In this way, TiKV maintains the availability of the target Region during the merge process and avoids the occurrence of epoch not match errors. During the merge process, TiKV determines whether to allow operations on the Region based on changes in the epoch, thereby ensuring data consistency.

It should be noted that although there is no downtime during the merge process, there may be a period of service unavailability during the split process. This is because during the split process, a Region needs to be divided into multiple sub-Regions, which involves data redistribution and adjustment, potentially leading to a period of service unavailability.

| username: ylldty | Original post link

TiKV will determine whether to allow operations on a Region based on changes in the epoch.

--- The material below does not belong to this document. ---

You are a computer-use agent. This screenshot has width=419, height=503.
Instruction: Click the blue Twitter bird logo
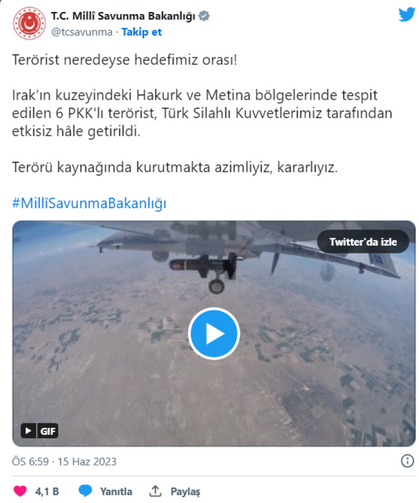pos(407,15)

This might need to be more detailed. During the merge process:

  1. During the merge process, the region epoch version will also increase. How does TiKV compare the region epoch version with the proposed region epoch version? How is this judgment logic different from split, and why does it avoid the epochnotmatch error?
  2. If it is determined not to allow it and does not report an epochnotmatch error, what is the next process?

When performing a merge operation, TiKV will increase the epoch of the target Region and set it to a special value. This special epoch value indicates that the Region is undergoing a merge operation.

This logic does not seem to be reflected in the documentation.

| username: neilshen | Original post link

When the target region applies CommitMerge, the epoch version also increases. Why does this avoid issues similar to split?

The successful application of CommitMerge will cause the epoch to increase, and there will be similar issues to split. However, I don’t think this is an availability issue. The client can simply retry after updating the epoch information, which usually takes between 10 to 100 milliseconds.

| username: Aionn | Original post link

Learned.

| username: zhaokede | Original post link

I haven’t really looked at TiDB’s source code, learned something new.

| username: xfworld | Original post link

Whether it is merge or split, all versions are related to TSO, which ensures that

TiKV uses a mechanism called "Atomic Region Merge" to ensure data consistency and availability.

Additionally, the scheduling is initiated by PD, which has information on all regions and keeps this information continuously updated through heartbeats.

The events between TiKV and PD are asynchronous and are triggered only when certain conditions are met. If you ask what those conditions are, I can’t answer either, it’s too complicated… :rofl: :rofl: :rofl: :rofl:

For example:
TiKV compaction is also an asynchronous event, and the conditions for triggering and taking effect are extremely complex… :rofl: :rofl: